Requirement - From the line that contains "This screenshot has height=529, width=705." to the last line of the data below, transcribe every line exactly. Do not include the pictures.

Data listing -
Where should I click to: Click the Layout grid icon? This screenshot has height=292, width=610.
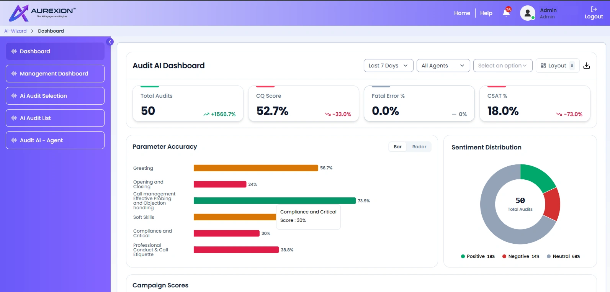543,66
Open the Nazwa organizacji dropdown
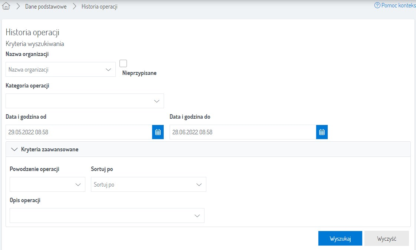The image size is (416, 250). pos(60,69)
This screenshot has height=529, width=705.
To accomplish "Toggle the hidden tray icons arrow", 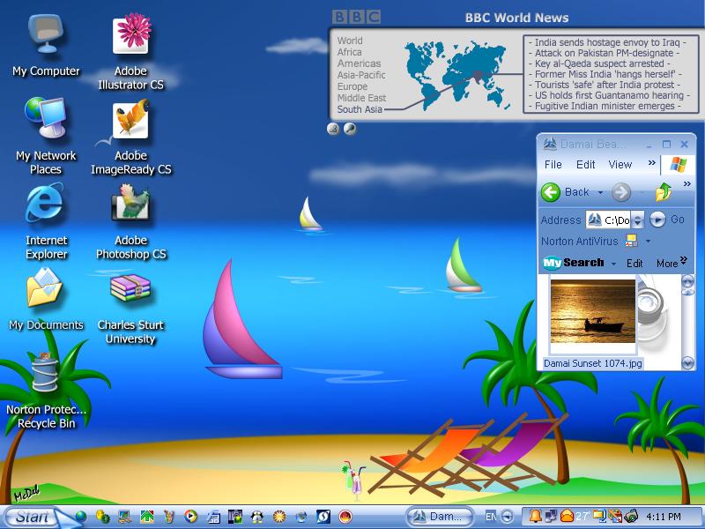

Result -
This screenshot has height=529, width=705.
To accomplish "Toggle the hidden tray icons arrow", 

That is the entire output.